Na opinião pública não é tanto. Obviamente que a função de secretário-geral implica ser também conhecido na opinião pública, e esse é o trabalho que teremos pela frente.
Esperemos nós que as iniciativas em que o secretário-geral participa tenha uma cobertura mediática adequada. Ele tornar-se-á conhecido, mais até do que hoje e sobretudo das pessoas que não o conhecem, que não são militantes do PCP, terão a oportunidade de apreciar a sua prestação como secretário-geral.
Na resolução desta Conferência Nacional um dos pontos é reforçar a ligação do PCP sindicatos. Paulo Raimundo é o homem certo para esse para fazer essa ponte?
Nós esperamos que sim. Confiamos que sim. Quando vamos eleger o secretário-geral fazêmo-lo com a convicção de escolher, entre nós, o camarada que nos parece que esteja em melhores condições para enfrentar as tarefas que o partido tem.

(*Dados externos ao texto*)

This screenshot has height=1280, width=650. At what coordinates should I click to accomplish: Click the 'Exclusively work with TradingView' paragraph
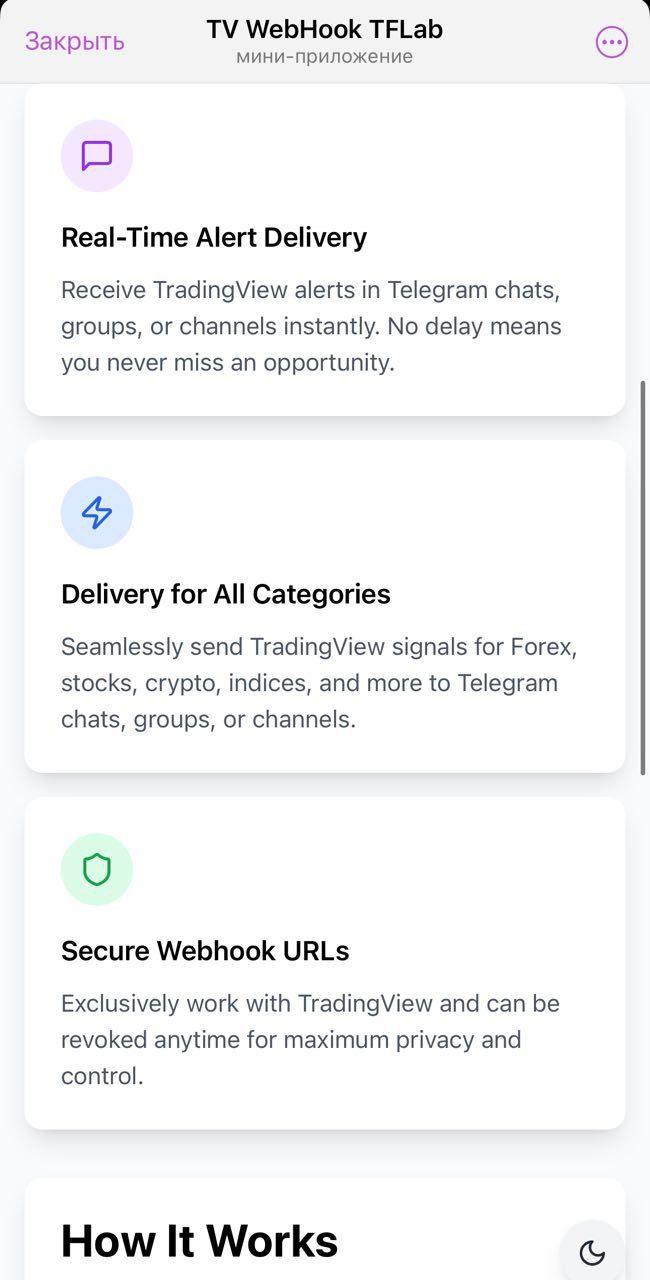[310, 1040]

Os trabalhadores portugueses estão confrontados com desafios muito difíceis. O país tem um problema estrutural que tem de enfrentar, que são os baixos salários, a degradação dos direitos laborais que se verificou nas últimas décadas e que não foram repostaos.
A luta pelos direitos dos trabalhadores é uma questão central da atividade do PCP, que exige por parte dos comunistas, um grande empenhamento também nos sindicatos a que pertencem e a que estão filiados.
Essa ligação aos trabalhadores é uma questão decisiva para um partido, que que é o Partido dos Trabalhadores. Naturalmente isso é uma grande prioridade desta Conferência Nacional.